■ ABOUT THIS EXERCISE:
Write down exactly the lines of the listing below, beginning with the one containing "800x800 pixels." and closing with the final line.

■ TASK DATA:

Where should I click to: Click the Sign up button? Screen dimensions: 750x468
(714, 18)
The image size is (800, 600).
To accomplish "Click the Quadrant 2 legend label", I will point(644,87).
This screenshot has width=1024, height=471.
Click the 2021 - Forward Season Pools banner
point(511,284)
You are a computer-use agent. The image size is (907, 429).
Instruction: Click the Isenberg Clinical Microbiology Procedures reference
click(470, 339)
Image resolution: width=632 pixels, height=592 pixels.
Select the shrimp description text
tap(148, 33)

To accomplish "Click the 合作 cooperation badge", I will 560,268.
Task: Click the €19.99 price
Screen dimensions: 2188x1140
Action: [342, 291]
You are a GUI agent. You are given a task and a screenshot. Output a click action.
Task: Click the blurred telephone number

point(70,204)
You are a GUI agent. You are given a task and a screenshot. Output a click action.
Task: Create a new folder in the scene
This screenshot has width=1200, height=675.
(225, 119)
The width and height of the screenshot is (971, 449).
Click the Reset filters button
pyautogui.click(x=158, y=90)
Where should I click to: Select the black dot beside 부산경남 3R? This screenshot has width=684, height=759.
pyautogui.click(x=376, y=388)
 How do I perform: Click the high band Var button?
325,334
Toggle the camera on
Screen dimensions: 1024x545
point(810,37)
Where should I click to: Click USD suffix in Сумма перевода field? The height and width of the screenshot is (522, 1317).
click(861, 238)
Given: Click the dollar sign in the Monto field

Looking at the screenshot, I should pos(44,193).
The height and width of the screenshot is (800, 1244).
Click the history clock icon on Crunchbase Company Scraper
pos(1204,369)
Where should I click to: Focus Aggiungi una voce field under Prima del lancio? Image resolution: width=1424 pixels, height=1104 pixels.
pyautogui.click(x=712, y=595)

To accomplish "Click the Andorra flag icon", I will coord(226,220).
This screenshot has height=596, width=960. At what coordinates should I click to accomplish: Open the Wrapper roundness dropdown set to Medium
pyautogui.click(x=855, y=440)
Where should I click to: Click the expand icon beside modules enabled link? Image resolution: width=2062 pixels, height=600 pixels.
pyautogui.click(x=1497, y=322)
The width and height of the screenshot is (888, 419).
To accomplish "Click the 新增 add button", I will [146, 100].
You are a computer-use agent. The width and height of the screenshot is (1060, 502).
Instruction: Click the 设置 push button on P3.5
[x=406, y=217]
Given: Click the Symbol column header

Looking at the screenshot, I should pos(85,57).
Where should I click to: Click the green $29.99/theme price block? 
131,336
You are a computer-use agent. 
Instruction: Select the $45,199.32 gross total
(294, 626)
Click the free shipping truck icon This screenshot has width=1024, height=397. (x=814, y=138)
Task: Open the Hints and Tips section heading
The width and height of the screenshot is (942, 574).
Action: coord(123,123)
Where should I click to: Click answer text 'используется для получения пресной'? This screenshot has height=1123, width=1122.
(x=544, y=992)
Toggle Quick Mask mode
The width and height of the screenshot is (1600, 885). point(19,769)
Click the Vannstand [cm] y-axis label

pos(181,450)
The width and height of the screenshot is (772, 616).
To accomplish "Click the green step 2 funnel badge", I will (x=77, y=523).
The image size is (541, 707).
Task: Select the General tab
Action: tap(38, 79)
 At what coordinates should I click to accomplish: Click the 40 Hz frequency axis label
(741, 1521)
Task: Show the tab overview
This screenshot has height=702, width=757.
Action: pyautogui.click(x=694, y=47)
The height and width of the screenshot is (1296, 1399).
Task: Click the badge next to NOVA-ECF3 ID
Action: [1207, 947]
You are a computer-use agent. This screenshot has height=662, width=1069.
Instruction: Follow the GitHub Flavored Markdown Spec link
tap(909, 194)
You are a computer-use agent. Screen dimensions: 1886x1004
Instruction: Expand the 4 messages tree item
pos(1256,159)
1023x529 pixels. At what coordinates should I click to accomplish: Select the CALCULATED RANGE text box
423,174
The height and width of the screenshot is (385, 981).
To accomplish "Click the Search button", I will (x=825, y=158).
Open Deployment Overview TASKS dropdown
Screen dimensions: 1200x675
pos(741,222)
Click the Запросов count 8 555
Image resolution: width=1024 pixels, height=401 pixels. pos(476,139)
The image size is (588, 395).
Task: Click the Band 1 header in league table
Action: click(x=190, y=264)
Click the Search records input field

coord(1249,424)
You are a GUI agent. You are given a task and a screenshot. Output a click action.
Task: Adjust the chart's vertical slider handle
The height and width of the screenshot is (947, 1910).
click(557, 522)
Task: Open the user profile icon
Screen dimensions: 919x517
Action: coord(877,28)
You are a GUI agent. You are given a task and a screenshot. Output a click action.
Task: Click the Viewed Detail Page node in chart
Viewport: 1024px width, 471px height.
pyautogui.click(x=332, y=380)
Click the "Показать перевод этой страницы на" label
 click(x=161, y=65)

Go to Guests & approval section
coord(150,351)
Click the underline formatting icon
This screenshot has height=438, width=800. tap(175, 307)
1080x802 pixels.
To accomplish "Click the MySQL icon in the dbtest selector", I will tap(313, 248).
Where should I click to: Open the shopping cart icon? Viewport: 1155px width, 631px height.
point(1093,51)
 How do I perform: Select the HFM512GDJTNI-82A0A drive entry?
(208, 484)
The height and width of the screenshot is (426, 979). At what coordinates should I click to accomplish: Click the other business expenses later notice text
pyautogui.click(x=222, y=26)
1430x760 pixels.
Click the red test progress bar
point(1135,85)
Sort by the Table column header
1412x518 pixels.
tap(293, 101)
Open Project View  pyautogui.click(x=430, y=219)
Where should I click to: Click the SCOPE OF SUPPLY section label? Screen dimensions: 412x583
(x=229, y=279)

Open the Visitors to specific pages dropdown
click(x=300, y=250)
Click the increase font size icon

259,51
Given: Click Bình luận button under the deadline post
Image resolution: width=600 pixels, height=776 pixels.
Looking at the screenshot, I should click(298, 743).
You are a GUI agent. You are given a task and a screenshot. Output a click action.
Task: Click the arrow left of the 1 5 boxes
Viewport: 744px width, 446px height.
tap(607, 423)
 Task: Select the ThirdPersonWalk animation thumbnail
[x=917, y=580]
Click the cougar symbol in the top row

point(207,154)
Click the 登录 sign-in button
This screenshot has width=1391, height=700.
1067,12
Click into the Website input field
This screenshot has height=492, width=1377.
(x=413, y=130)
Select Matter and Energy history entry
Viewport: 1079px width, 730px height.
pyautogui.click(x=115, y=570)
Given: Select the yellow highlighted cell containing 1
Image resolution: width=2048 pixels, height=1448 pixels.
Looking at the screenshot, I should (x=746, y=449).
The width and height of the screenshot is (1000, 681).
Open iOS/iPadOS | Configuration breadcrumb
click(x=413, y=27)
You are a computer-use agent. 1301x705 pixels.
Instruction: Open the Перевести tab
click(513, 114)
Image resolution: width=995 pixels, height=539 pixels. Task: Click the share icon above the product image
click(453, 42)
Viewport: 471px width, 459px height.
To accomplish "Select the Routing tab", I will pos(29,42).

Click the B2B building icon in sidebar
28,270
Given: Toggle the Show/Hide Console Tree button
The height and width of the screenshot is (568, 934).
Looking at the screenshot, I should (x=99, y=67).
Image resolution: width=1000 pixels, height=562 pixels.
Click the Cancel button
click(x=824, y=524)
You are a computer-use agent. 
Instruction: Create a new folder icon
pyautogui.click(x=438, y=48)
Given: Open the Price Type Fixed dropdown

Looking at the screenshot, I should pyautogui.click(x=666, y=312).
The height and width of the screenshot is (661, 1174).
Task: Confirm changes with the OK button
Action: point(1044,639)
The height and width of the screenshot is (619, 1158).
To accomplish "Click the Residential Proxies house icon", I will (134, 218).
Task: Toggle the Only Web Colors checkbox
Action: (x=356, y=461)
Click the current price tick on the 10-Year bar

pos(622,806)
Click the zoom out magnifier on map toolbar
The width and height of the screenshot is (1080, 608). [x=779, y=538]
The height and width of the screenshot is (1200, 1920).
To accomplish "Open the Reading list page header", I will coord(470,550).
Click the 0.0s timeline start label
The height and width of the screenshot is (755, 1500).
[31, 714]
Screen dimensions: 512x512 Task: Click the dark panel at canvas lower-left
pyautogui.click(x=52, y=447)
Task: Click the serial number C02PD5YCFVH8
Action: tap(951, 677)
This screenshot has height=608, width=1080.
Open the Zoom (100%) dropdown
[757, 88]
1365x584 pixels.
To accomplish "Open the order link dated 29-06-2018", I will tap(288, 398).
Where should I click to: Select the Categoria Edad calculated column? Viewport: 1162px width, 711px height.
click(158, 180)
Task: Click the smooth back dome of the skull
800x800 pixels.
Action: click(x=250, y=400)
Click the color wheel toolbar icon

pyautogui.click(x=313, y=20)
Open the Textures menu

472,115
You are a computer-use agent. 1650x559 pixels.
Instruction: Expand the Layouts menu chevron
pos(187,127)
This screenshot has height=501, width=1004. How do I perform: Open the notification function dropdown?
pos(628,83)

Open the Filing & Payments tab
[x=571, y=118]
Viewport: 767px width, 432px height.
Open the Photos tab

■ RESPONSE TO THIS EXERCISE:
800x800 pixels.
Action: click(x=250, y=400)
Click the color wheel toolbar icon

pyautogui.click(x=313, y=20)
Open the Textures menu

472,115
You are a computer-use agent. 1650x559 pixels.
Instruction: Expand the Layouts menu chevron
pos(187,127)
This screenshot has height=501, width=1004. How do I perform: Open the notification function dropdown?
pos(628,83)

Open the Filing & Payments tab
[x=571, y=118]
Viewport: 767px width, 432px height.
Open the Photos tab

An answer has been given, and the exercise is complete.